How to battle the growing threat of ransomware
By Phil Richards, CSO, Ivanti
As the cybersecurity landscape becomes more complex, ransomware incidents become more frequent and remunerative for those who carry them out.
In the past, assailants targeted random victims on the web and obtained small sums of money in return, but now these attacks can be aimed at specific organisations and tailored in order to demand much more substantial ransoms. Prime targets of this new, more lucrative approach, are naturally large organisations — for example, governmental or academic institutions. The public or sensitive information these companies work with, and the importance of keeping their IT records private, make these organisations ideal targets.
It’s almost unnecessary to point out the devastating consequences of ransomware attacks: last year, such an incident cost aluminium maker, Norsk Hydro, £45m. It’s clear that protection against these attacks should be high on the agenda of companies of all sizes. Because there are a multitude of ways ransomware can work its way into a system, implementing an effective defence against these threats can seem near impossible. However, organisations can reinforce their protection with a layered approach to security.
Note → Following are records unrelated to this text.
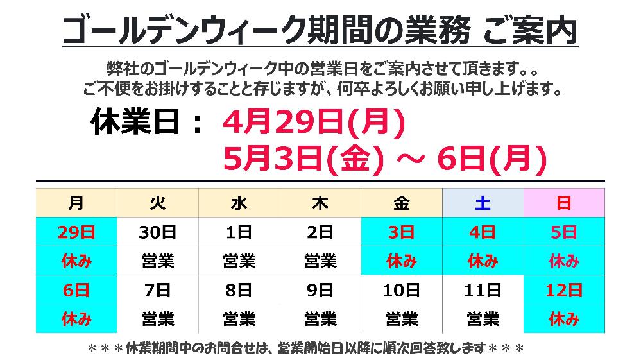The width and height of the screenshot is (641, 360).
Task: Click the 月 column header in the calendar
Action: click(76, 203)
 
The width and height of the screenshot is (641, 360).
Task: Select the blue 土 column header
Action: click(483, 203)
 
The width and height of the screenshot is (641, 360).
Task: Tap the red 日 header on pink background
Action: click(564, 203)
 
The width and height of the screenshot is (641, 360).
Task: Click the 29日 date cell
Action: click(76, 232)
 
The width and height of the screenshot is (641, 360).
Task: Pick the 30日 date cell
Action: click(157, 232)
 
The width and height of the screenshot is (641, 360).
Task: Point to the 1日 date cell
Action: click(239, 232)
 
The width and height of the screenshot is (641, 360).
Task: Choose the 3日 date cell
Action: click(402, 232)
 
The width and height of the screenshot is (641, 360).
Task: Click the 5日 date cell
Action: click(564, 232)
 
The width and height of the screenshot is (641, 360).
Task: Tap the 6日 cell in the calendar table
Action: click(76, 290)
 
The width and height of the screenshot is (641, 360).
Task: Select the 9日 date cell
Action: click(320, 290)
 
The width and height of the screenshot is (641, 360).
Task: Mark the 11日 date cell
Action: click(483, 290)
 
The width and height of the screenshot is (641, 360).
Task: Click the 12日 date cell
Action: click(564, 290)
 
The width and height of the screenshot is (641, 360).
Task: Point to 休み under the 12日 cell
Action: click(564, 318)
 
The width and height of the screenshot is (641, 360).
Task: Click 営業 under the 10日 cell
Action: click(402, 318)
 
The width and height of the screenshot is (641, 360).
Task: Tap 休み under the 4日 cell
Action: click(483, 261)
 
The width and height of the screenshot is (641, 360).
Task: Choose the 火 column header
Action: click(157, 203)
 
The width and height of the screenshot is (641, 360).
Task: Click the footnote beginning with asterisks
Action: click(305, 348)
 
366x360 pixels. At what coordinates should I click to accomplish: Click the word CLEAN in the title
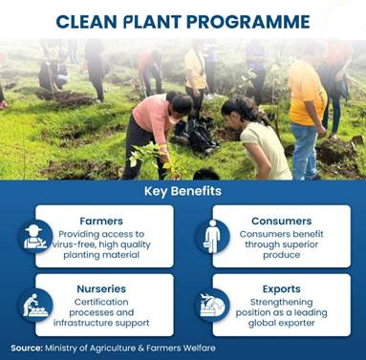(86, 22)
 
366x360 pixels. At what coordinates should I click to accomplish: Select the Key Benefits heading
(183, 191)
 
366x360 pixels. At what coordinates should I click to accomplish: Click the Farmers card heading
(101, 221)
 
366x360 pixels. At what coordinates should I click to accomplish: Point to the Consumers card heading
(282, 221)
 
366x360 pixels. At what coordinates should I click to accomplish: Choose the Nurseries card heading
(101, 288)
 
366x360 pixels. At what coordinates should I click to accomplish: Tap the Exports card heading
(282, 289)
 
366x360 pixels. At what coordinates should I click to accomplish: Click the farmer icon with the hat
(35, 237)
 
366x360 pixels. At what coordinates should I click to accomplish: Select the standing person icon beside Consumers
(212, 237)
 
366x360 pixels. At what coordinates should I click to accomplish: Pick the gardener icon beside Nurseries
(35, 305)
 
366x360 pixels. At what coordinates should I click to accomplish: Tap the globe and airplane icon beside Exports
(212, 305)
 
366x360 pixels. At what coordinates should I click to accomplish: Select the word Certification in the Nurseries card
(101, 302)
A complex network of hackers
Ransomware is an ever-evolving beast, with new strains constantly being developed. This unpredictability, coupled with the increasingly targeted nature of attacks, is allowing cybercriminals to demand larger sums.
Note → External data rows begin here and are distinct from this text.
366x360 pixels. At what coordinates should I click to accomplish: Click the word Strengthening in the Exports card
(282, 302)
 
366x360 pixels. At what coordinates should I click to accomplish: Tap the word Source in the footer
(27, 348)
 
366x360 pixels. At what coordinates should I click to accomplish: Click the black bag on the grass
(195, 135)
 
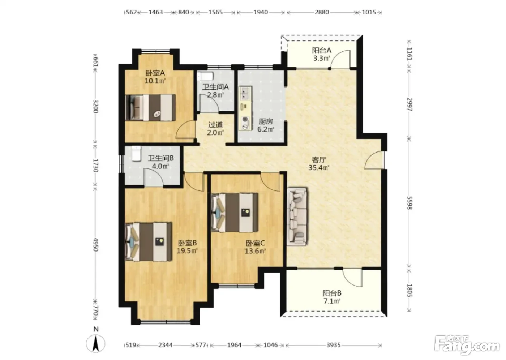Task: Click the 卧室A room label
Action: [155, 73]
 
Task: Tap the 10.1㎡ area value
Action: [155, 81]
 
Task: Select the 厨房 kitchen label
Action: [266, 121]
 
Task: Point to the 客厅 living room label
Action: [319, 160]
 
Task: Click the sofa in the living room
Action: [297, 216]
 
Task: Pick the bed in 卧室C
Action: [235, 213]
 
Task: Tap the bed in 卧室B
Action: [149, 242]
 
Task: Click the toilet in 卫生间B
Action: [137, 154]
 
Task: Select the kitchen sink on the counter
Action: [245, 93]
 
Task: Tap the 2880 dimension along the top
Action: [322, 12]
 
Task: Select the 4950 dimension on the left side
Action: [96, 245]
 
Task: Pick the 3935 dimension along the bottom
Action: [334, 345]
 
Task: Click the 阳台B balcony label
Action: [332, 293]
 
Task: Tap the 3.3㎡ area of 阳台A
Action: [321, 59]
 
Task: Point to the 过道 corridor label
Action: [215, 124]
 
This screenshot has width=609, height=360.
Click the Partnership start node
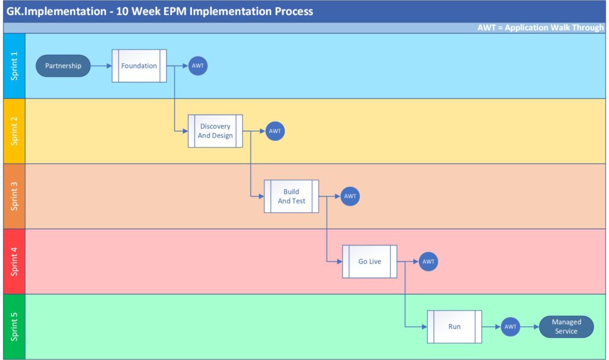tap(63, 65)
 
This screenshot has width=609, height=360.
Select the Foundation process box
tap(139, 65)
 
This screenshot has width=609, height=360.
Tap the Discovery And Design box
tap(215, 131)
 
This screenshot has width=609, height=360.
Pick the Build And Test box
tap(291, 196)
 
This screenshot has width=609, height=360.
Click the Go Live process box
tap(369, 262)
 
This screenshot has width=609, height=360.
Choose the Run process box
tap(454, 327)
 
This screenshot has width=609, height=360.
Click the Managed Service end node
tap(566, 327)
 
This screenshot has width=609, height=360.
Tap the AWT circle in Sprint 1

Taking a look at the hackers behind the growing threat of ransomware, we know there is a complex but organised ecosystem of individuals perpetrating these attacks. The practice of Ransomware-as-a -Service (RaaS) is gaining popularity, giving way to a real ‘supply chain’ of ransomware, with individuals distributing it ‘ready to go’, making it easy to source and utilise. While some cybercriminals specialise in creating ransomware, others are expert in deploying it — in other words, actually getting it past the organisation’s defences — so these attacks are now even more effective and dangerous.
Back to basics
In order to construct a robust defence, companies need to nail the basics of cybersecurity. To do this, they can leverage existing control frameworks — like the Critical Security Controls (CIS). The result should be a layered approach, a combination of different security measures designed to cover all the bases and ensure optimal protection from ransomware.
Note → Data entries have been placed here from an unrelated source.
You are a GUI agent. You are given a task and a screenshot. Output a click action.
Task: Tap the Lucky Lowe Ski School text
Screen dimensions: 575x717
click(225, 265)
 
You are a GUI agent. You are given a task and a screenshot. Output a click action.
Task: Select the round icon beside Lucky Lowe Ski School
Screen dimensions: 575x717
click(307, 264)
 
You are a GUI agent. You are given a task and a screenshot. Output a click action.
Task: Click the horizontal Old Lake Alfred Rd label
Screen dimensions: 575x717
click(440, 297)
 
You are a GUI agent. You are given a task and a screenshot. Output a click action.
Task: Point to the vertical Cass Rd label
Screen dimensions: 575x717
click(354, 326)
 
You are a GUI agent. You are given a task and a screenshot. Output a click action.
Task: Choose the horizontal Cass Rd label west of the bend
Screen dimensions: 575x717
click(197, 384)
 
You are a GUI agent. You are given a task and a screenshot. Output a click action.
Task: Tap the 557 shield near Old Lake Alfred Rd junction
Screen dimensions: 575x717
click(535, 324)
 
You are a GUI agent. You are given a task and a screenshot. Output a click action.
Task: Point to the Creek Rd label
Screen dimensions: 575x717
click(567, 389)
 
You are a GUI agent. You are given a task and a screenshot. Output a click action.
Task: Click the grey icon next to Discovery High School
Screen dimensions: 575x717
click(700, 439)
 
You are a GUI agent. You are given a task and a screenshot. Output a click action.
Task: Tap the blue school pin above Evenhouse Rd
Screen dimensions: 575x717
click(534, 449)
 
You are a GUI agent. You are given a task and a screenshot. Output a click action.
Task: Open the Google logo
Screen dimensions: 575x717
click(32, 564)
Sound and effective patching should undoubtedly be a part of this layered strategy. Correctly deploying patches is known to be complicated and time-consuming, that’s why organisations should automate their patch management processes to mitigate these challenges. Automation empowers security teams to promptly pinpoint known vulnerabilities and utilise the appropriate patches on the vulnerable systems. With automation, patching activities can easily be repeated and scaled. This strategy also makes patching auditing far simpler: relying on automation for patching means patches are reliably and effectively deployed, granting auditors the necessary visibility.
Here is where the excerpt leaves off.